## Job 1
Decide whether each statement below agrees with the text about the launch of the Compact Disc, answering yes or no and quoting the deciding words of the text exactly. (a) Von Karajan first conducted Der Rosenkavalier in 1983. (b) The first generation of Philips CD players was fitted with Sony electronics. (c) Sony agreed to Philips's request to postpone the introduction.

## Extracted text
Everything else is gaslight
A favorite expression of audiophiles –particularly during the early period, when they were comparing both vinyl LP and CD versions of the same recordings– was: "It is as though a veil has been lifted from the music". Or, in the words of the famous Austrian conductor Herbert von Karajan, when he first heard CD audio: "Everything else is gaslight". Von Karajan was fond of the gaslight metaphor: he first conducted Der Rosenkavalier in 1956 with the soprano Elisabeth Schwarzkopf. Later, when he revived the opera in 1983 with Anna Tomowa, he referred to his 1956 cast as "gaslight", which rather upset Schwarzkopf. Philips and Sony settled the introduction of the new product to be on November 1, 1982. The moment the ink of the “Red Book”, detailing the CD specifications, was dry, the race started, and hundreds of developers in Japan and the Netherlands were on their way. Early January 1982 it became clear that Philips was running behind, the electronics was seriously delayed, and they asked Sony to postpone the introduction. Sony rejected the delay, but agreed upon a two-step launch. Sony would first market their CD players and discs in Japan, where Philips had no market share, and half a year later, March 1983, the worldwide introduction would take place by Philips and Sony. Philips Polygram could supply discs for the Japanese market. This gave Philips some breathing space for the players, but not enough, as in order to make the new deadline, the first generation of Philips CD players was equipped with Sony electronics. The first CD players cost over $2000, but just two years later it was possible to buy them for under $350. Five years after the introduction, sales of CD were higher than vinyl LPs. Yet this was no great achievement, as in 1980 sales of vinyl records had been declining for many years although the music industry was all but dead. A few years later, the Compact Disc had completely replaced the vinyl LP and cassette tape. Compact Disc technology was ideal for use as a low-cost, mass-data storage medium, and the CD-ROM and record-once and re-writable media, CD-R and CD-RW, respectively, were developed. Hundreds of millions of players and more than two hundred billion CD audio discs were sold.

## Given information
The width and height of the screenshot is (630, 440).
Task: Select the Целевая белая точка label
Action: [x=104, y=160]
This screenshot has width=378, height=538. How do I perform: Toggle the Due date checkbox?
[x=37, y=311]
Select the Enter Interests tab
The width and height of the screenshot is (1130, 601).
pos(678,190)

* * *

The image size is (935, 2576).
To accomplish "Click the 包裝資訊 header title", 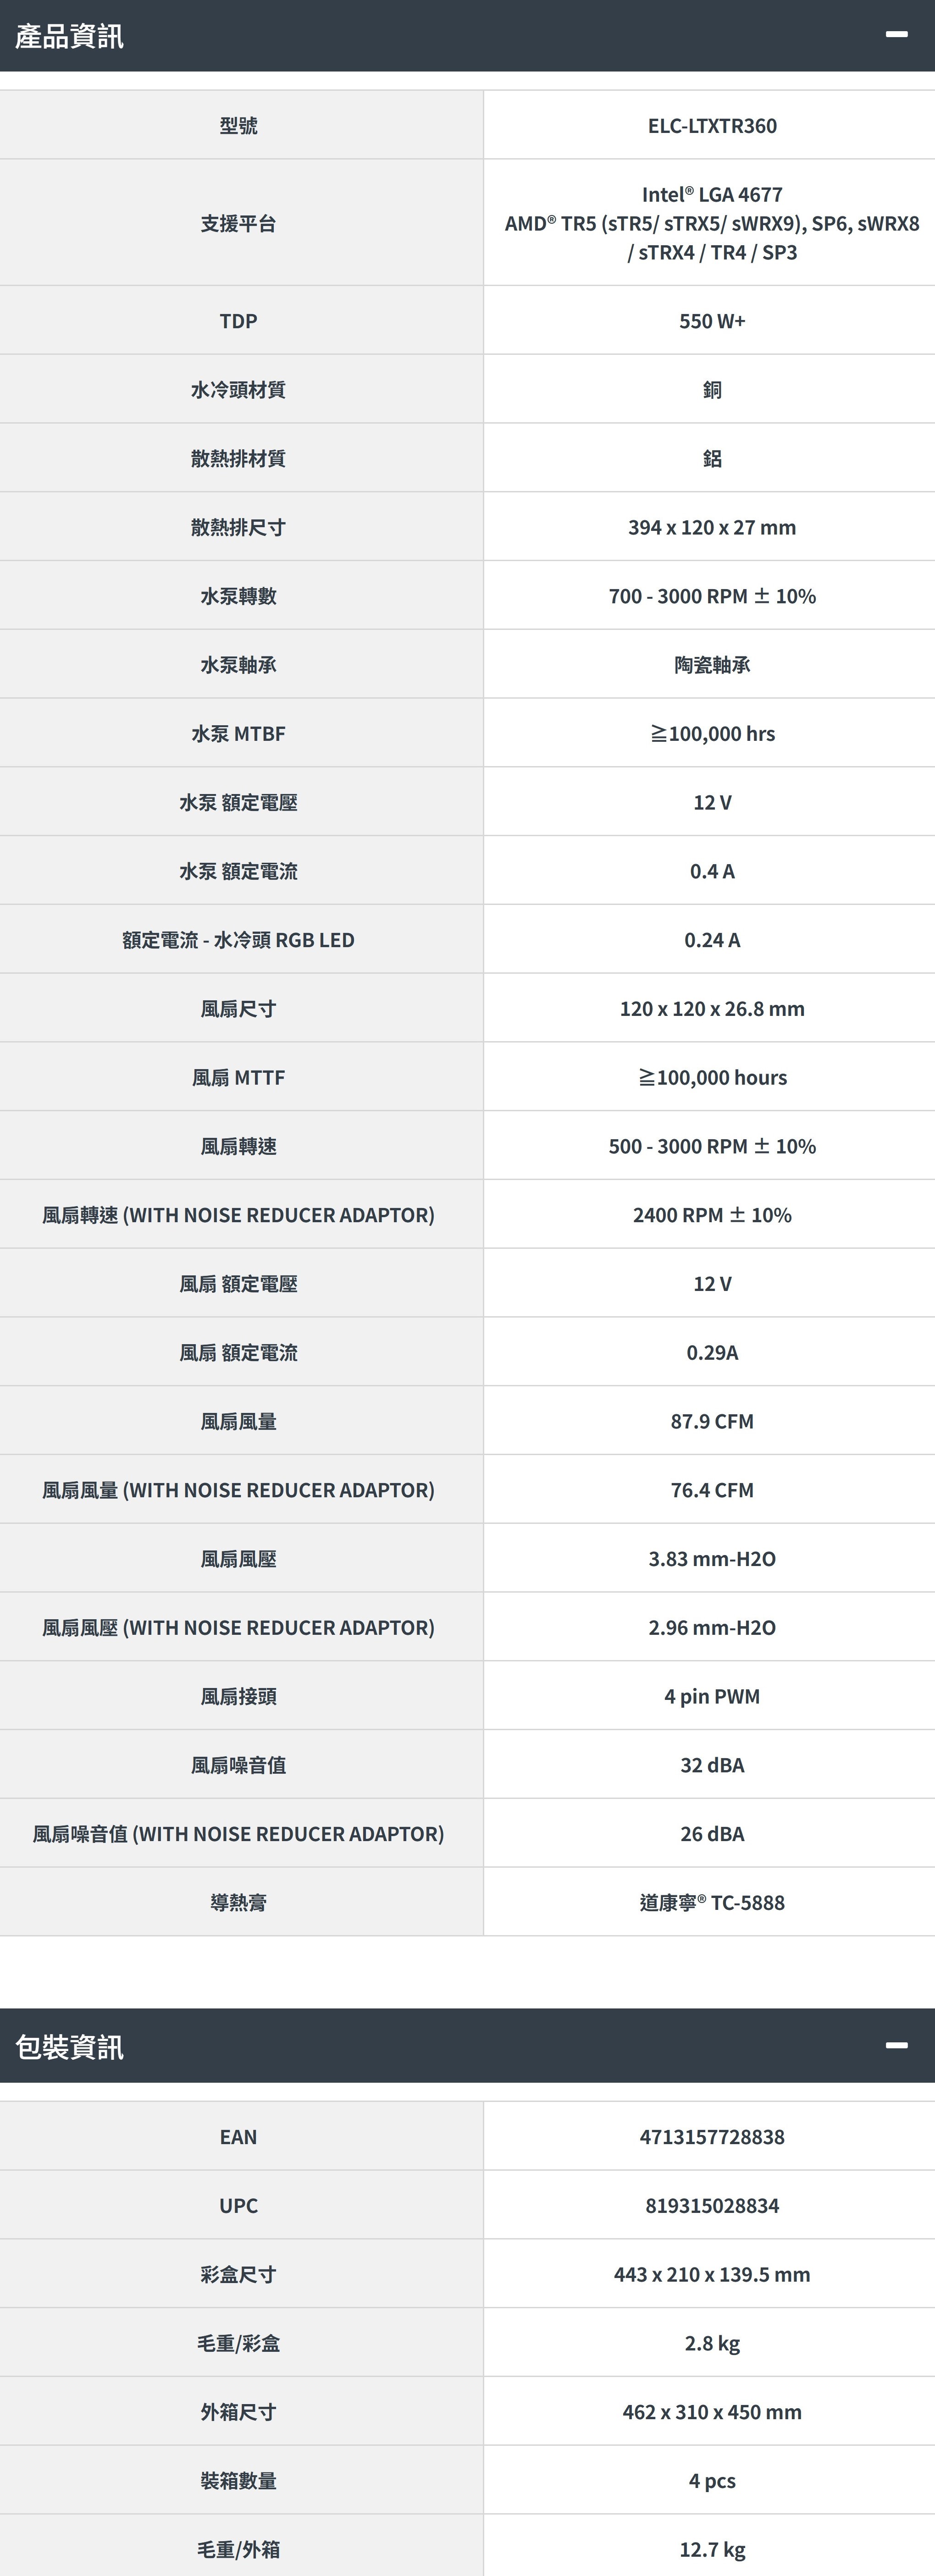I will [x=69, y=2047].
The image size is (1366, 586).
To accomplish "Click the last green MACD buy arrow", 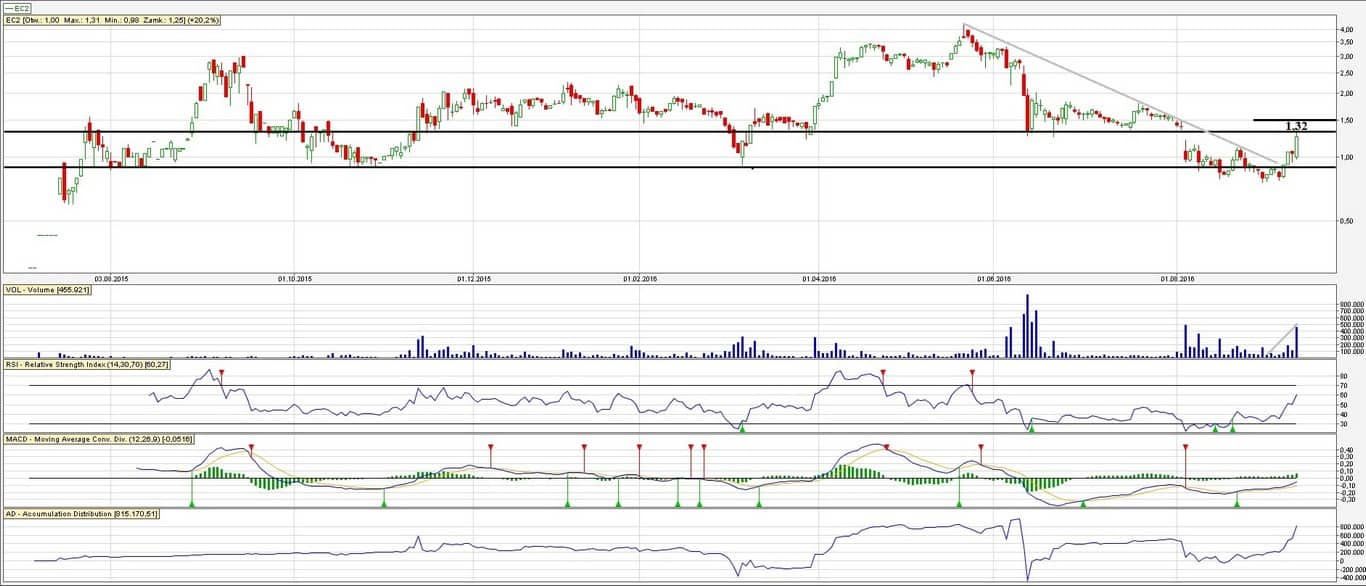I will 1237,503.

...

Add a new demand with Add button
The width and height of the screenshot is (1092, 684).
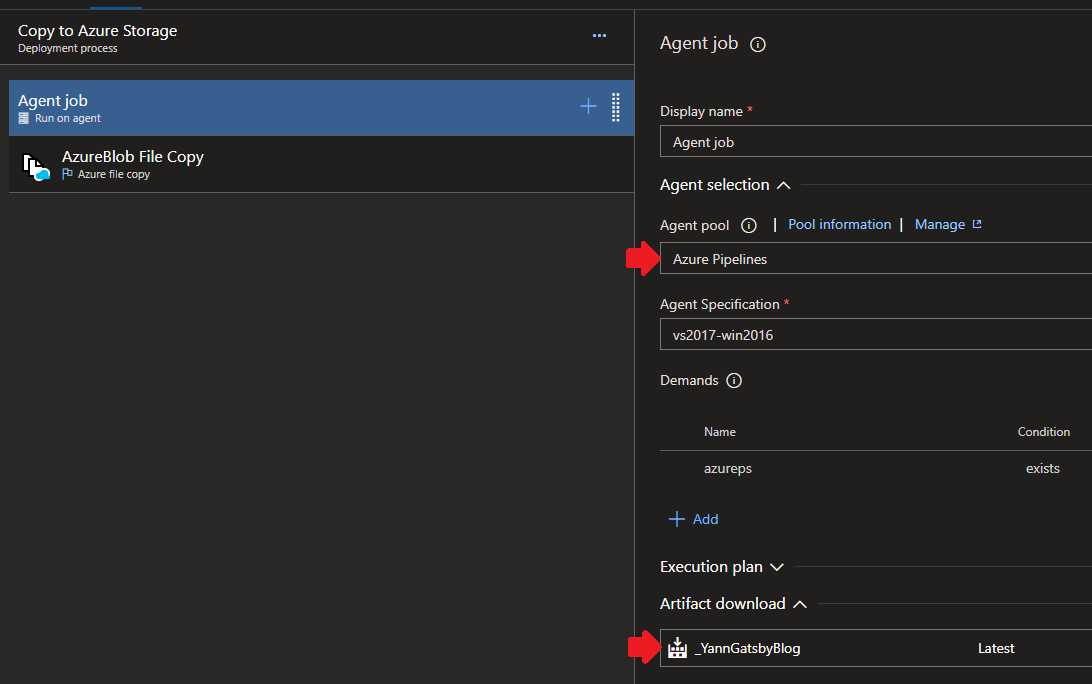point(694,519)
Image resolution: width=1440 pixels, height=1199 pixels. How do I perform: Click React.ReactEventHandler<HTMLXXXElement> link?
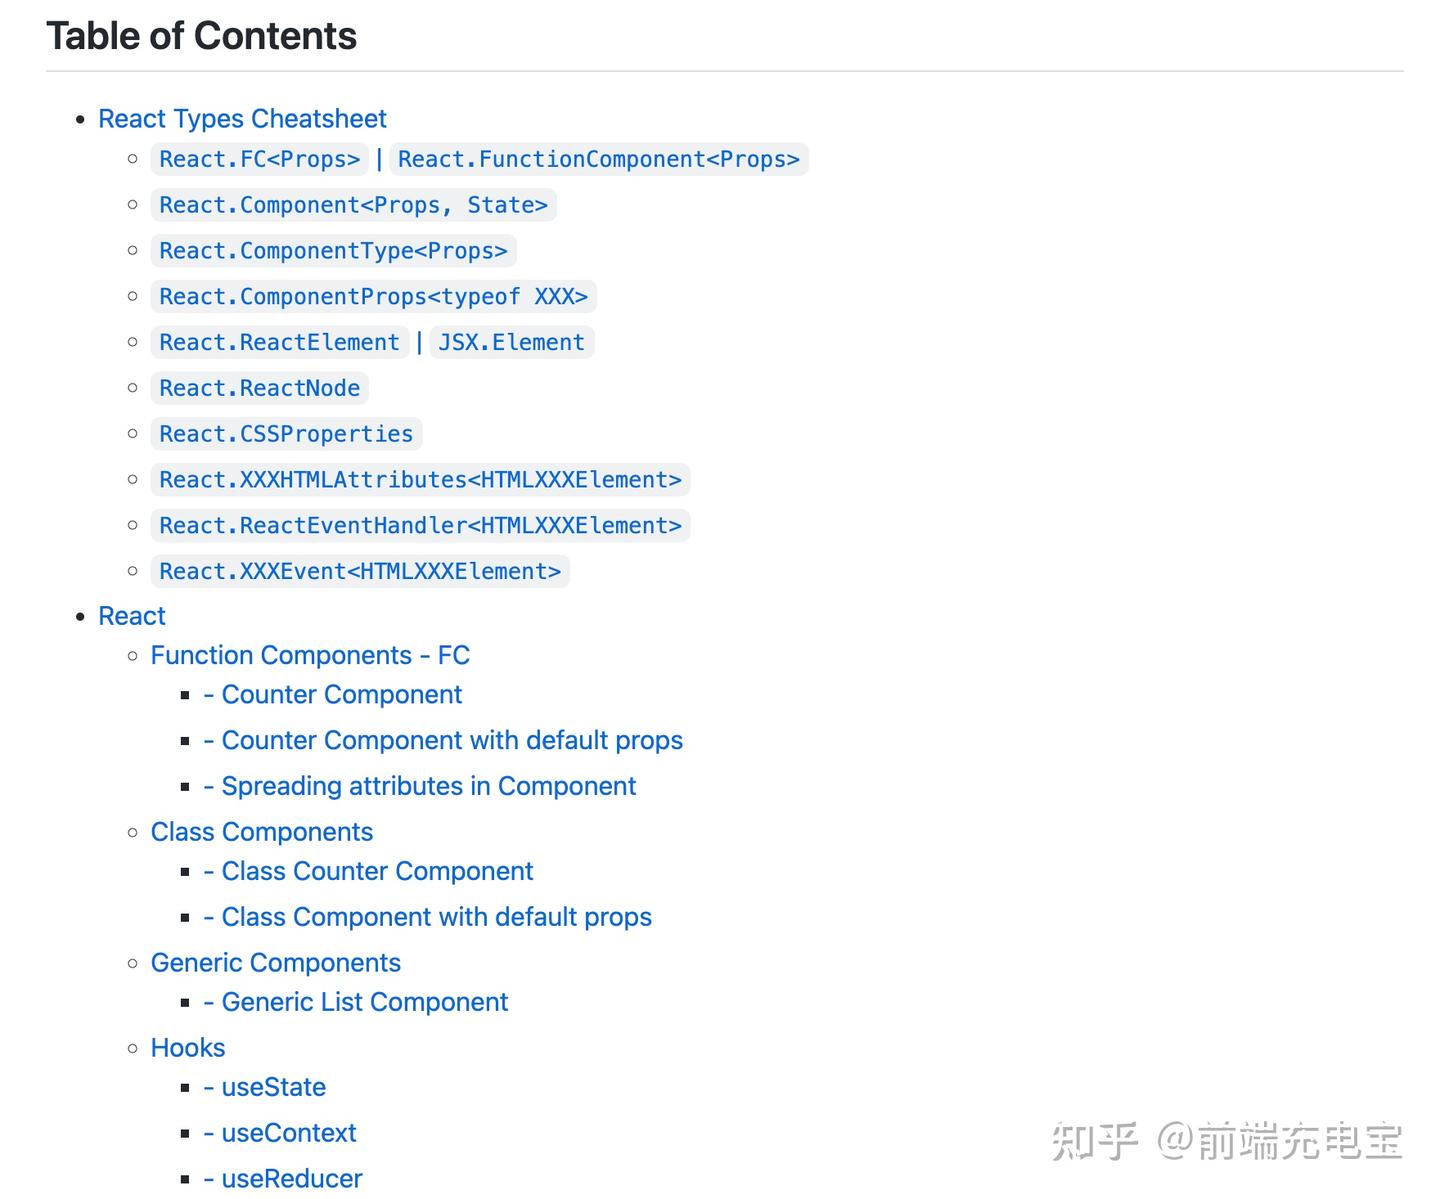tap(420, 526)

## Job 2
Write out the records from the line with "This screenshot has" up to and including the line with "pos(678,190)", unchanged.

## Complete answer 1
(a) No: "he first conducted Der Rosenkavalier in 1956 with the soprano Elisabeth Schwarzkopf"
(b) Yes: "the first generation of Philips CD players was equipped with Sony electronics"
(c) No: "Sony rejected the delay, but agreed upon a two-step launch"

## Complete answer 2
This screenshot has width=378, height=538. How do I perform: Toggle the Due date checkbox?
[x=37, y=311]
Select the Enter Interests tab
The width and height of the screenshot is (1130, 601).
pos(678,190)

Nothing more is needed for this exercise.